Hi how’s it going?
I have a project I’m working on where I’m trying to model individual predictions, but they must fall within the bounds of a group total.
Here’s an example:
data = pd.DataFrame({'group':['group_1']*6+['group_2']*6,'user':['bob','phil','anthony']*2+['ben','nick','henry']*2,'var1':np.random.random_sample(12),'var2':np.random.random_sample(12),'y':[np.random.randint(5,20) for val in range(12)]})
Now say I make predictions on new data… I want to add a constraint that the sum of the predictions per group of the new data adds to the sum of the groups of the input data.
Here is my model for regression and predictions…
y = data['y']
with pm.Model() as m_5_1:
a = pm.Normal("a", 10,5)
bA = pm.Normal("bA",10,5)
bB = pm.Normal("bB",10,5)
sigma = pm.Uniform("sigma", 0,4)
mu = pm.Deterministic("mu", a + bA * data['var1']) + bB * data['var2']
result = pm.Normal(
"result",mu=mu, sigma=sigma, observed=y.values
)
trace = pm.sample()
newdata = pd.read_csv('newdata.csv')
number_of_rows_in_newdata = newdata.shape[0]

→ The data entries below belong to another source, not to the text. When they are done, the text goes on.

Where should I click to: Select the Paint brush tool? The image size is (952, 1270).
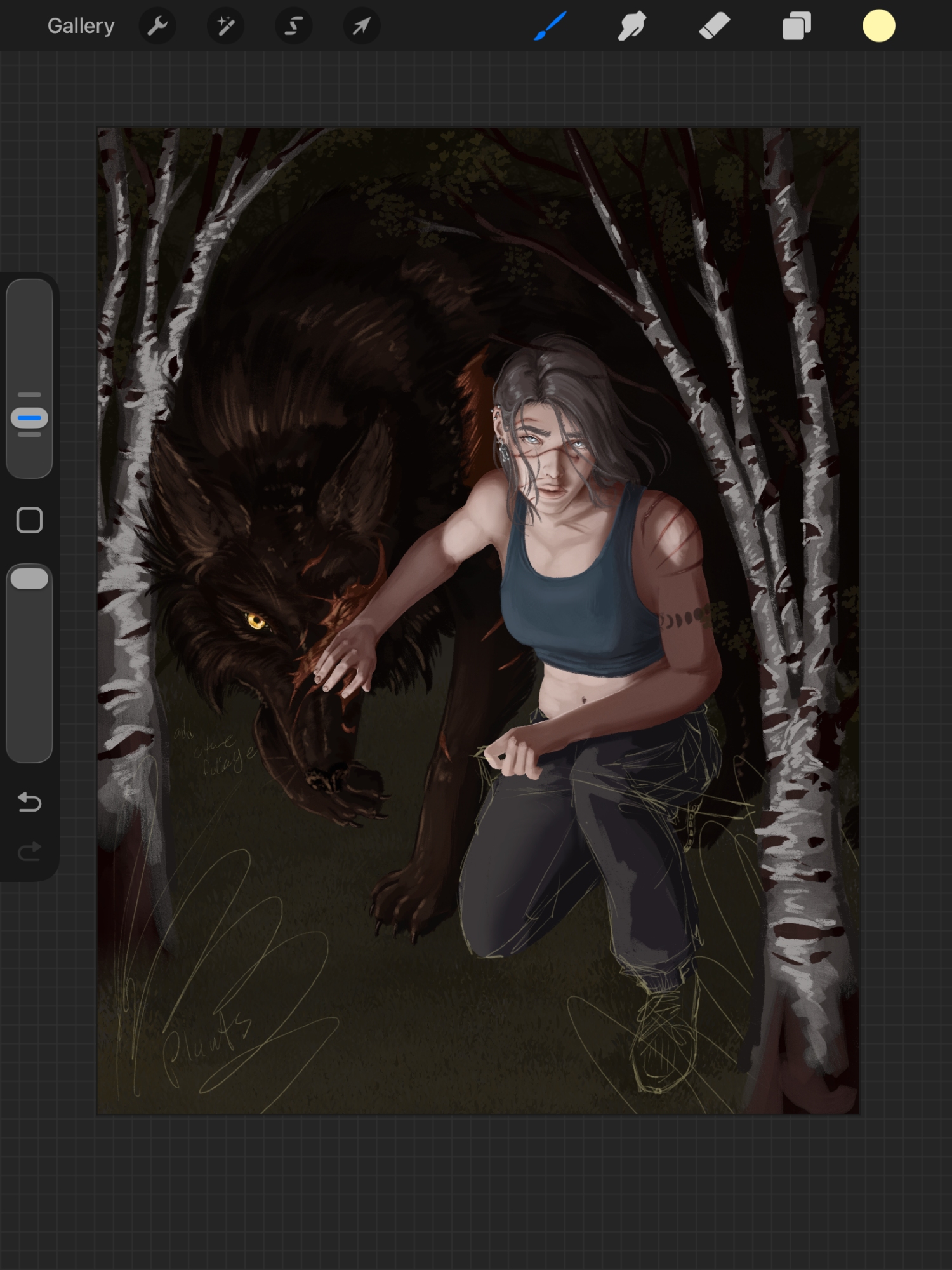550,26
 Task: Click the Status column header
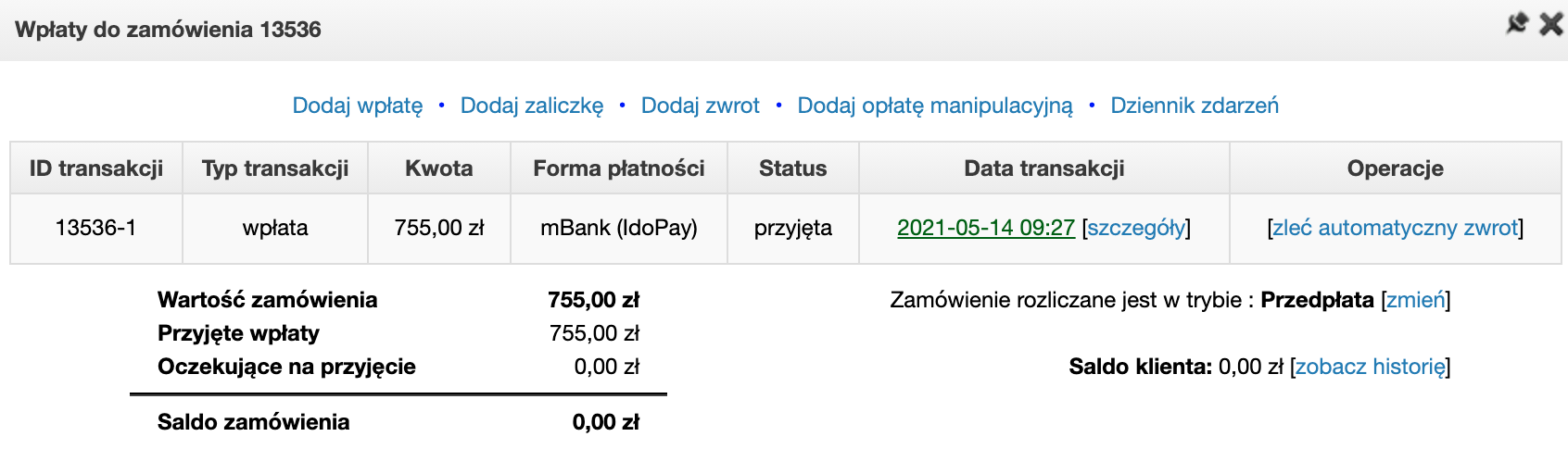793,168
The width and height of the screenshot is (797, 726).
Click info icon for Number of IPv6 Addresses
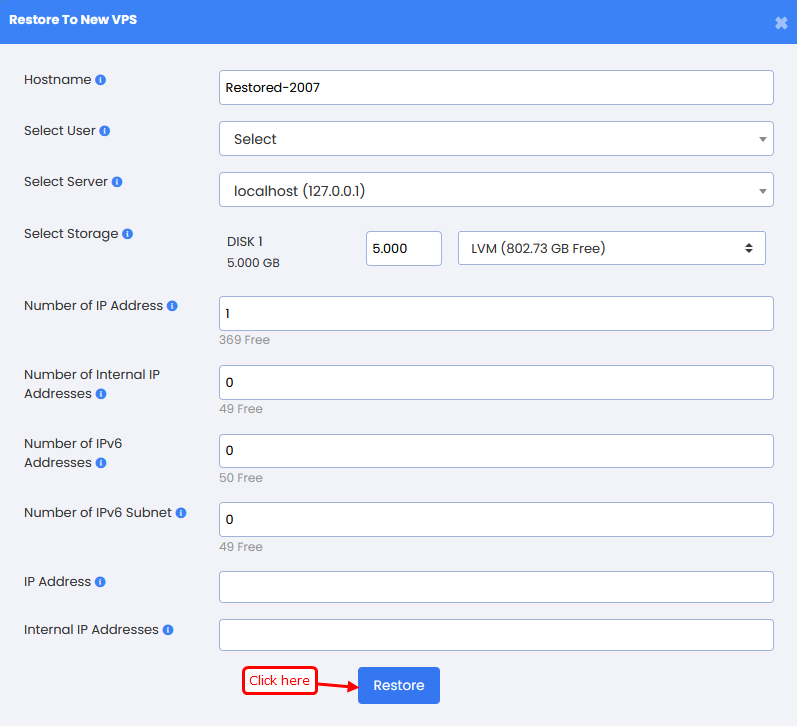tap(101, 463)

new_data_0 = xr.DataArray(
newdata['var1'],
dims=["pred_id"]
)
new_data_1 = xr.DataArray(
newdata['var2'],
dims=["pred_id"]
)
pred_mean = (
trace["a"][:number_of_rows_in_newdata] +
trace["bA"][:number_of_rows_in_newdata] * new_data_0 +
trace["bB"][:number_of_rows_in_newdata] * new_data_1
)
predictions = xr.apply_ufunc(lambda mu, sd: rng.normal(mu, sd), pred_mean, trace["sigma"][:number_of_rows_in_newdata])
My question is how can I set some sort of constraint so that the model takes into account the group_1 and group_2 sum and makes sure that the predictions per group add to those numbers (63,74).
I hope this was a clear enough example, if not please let me know.
Thanks for your help.